By early March, riders had started to wear masks. Train operators and conductors wanted to wear them, too, but the MTA said no. Workers suspected the authority was more concerned with fares than their health. “They didn’t want us to scare people,” says Ben Valdes, a train operator.

In hindsight, Feinberg says the MTA should have permitted employees to cover their face sooner. She says the agency was relying on the CDC’s early guidance that the masks weren’t needed by the general public. “Eventually we got in front of them and said this guidance makes no sense,” she says.

Even so, the virus cut a swath through the MTA’s workforce, claiming the lives of more than 150 employees. The agency agreed to pay the families of the deceased a $500,000 death benefit. Feinberg formed a liaison group to provide survivors with whatever they needed, whether it was filling out insurance paperwork or retrieving a loved one’s possessions from their locker. “You are going to hold their hand through the whole thing,” she remembers telling the group.

As New York became the epicenter of the pandemic, the MTA debated whether to discontinue subway service.

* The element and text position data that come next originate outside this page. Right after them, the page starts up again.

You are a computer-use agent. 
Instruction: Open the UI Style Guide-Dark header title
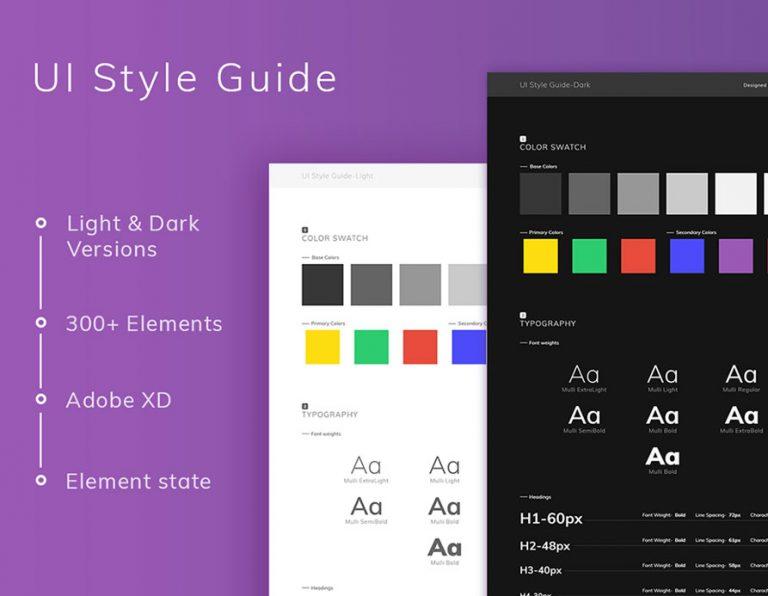[555, 85]
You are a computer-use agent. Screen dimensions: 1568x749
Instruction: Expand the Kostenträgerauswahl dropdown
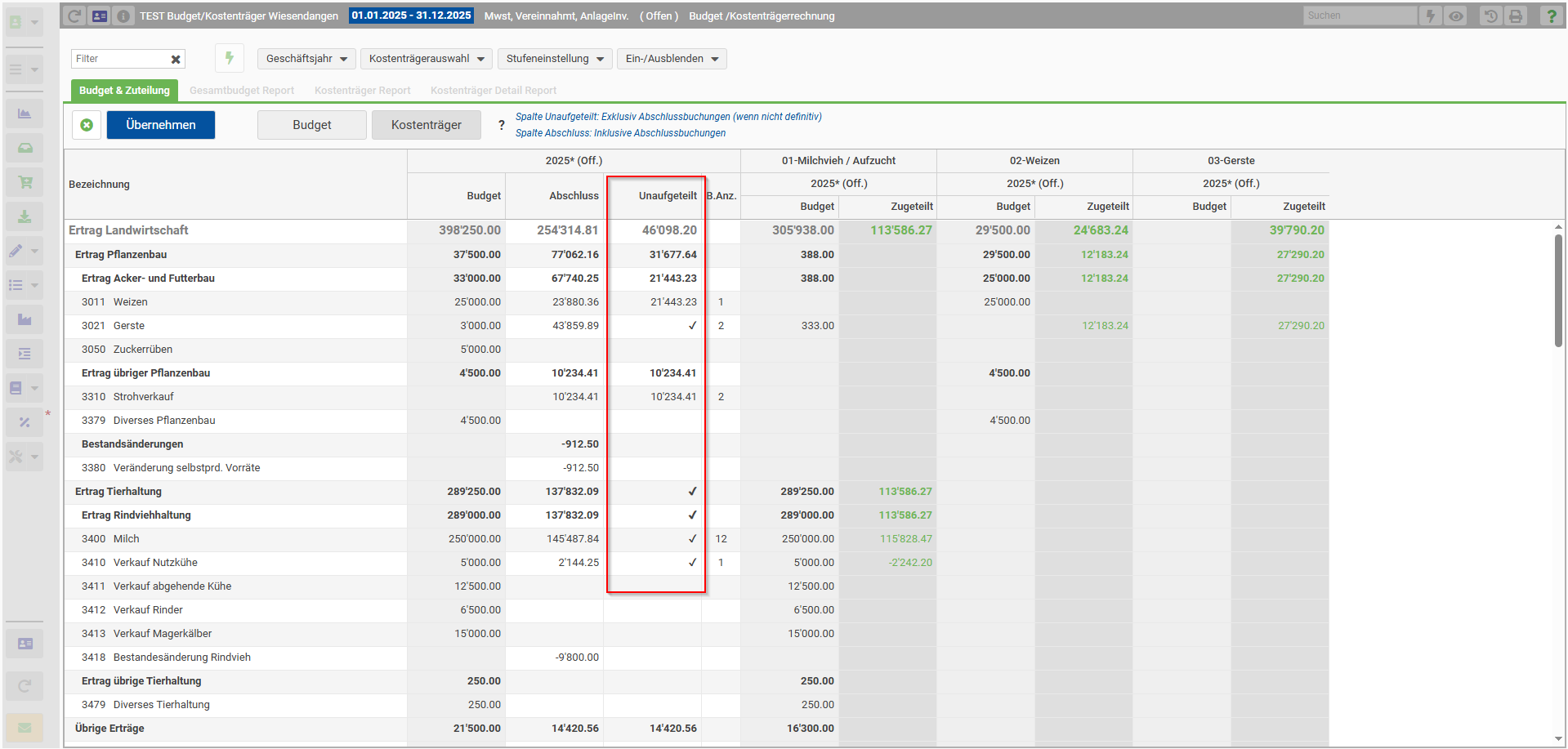[426, 59]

Ridership had dwindled to about 400,000 people a day, but these were essential workers who toiled in hospitals and grocery stores. At the same time, homeless people took up residence on the almost empty trains, creating what Feinberg feared was a social distancing nightmare.

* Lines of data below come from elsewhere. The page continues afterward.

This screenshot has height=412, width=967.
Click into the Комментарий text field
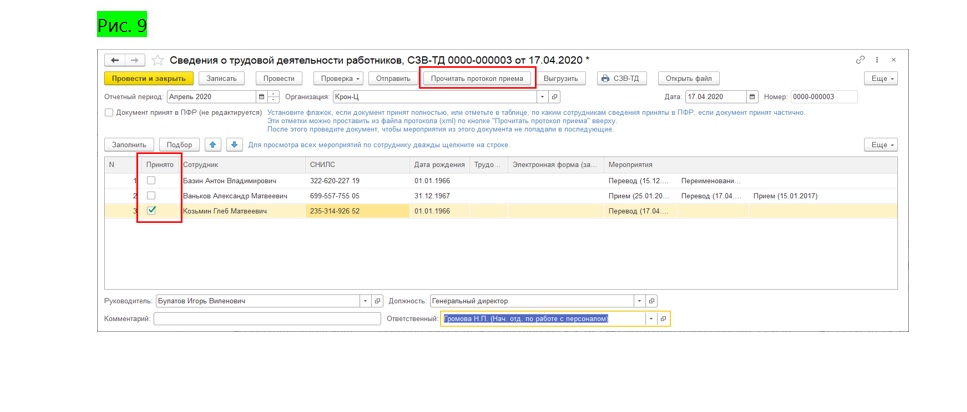pyautogui.click(x=267, y=319)
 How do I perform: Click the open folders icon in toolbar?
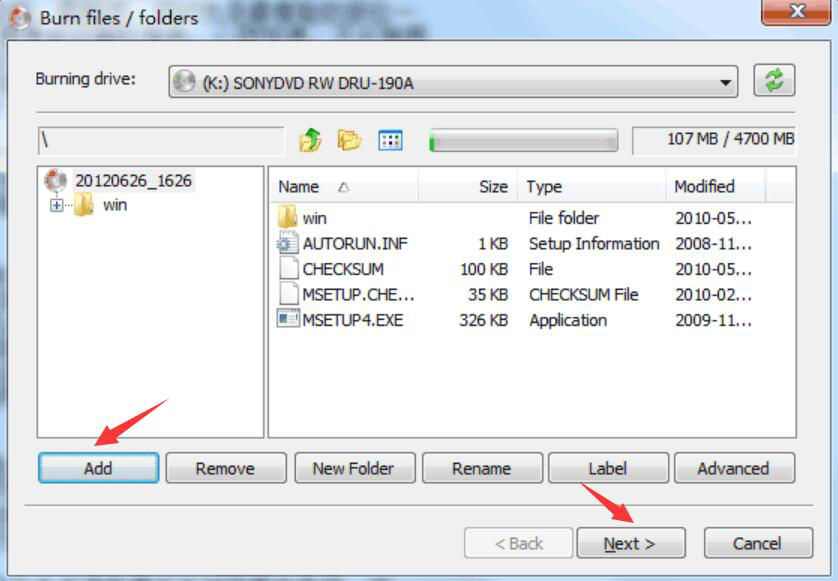pos(350,141)
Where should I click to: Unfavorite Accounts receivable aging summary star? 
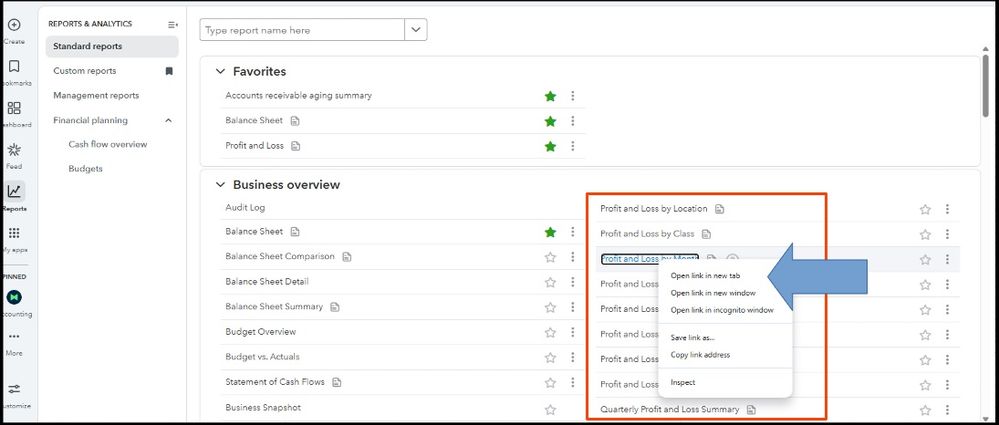[550, 96]
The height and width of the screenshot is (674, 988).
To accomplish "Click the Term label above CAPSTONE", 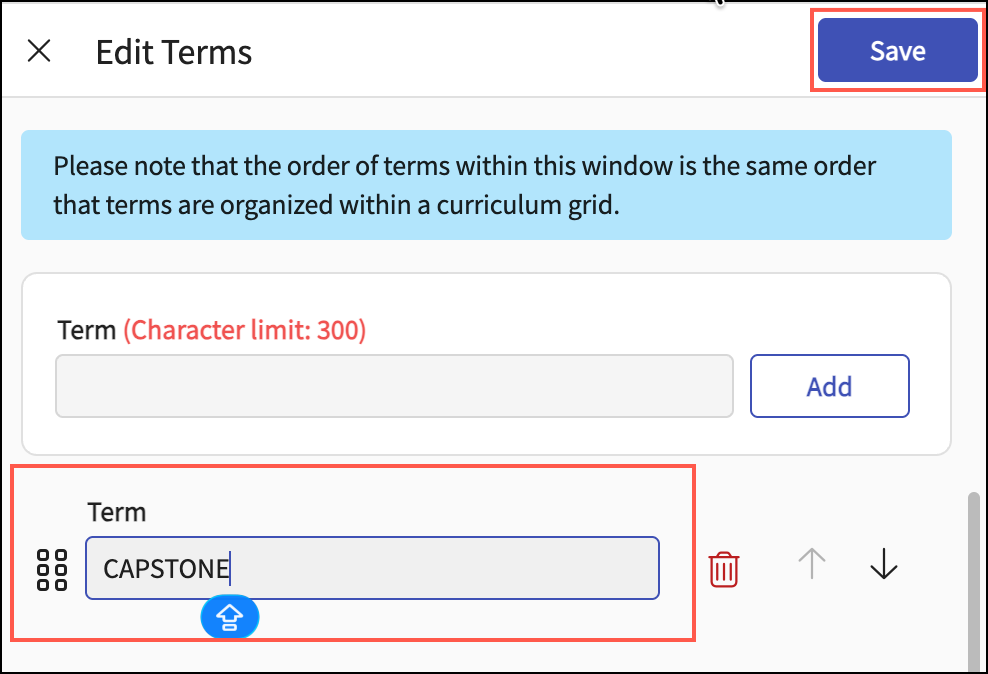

Despite their lack of fondness for each other, Cuomo and de Blasio reached a deal in late April. The MTA would close the subways to passengers from 1 a.m. to 5 a.m. The New York City Department of Social Services, working with the police, would empty the trains of homeless riders. Advocates for the homeless were aghast, saying the city and state should have been doing more to address the root causes of homelessness rather than throwing destitute people off the trains. Feinberg is unapologetic. She describes many of the homeless riders as hard cases who’d refused help in the past. She estimates that about a third of the 2,000 removed from the subway finally agreed to go to shelters. There was another benefit: With the trains empty, the MTA could clean them thoroughly so riders would feel more confident returning.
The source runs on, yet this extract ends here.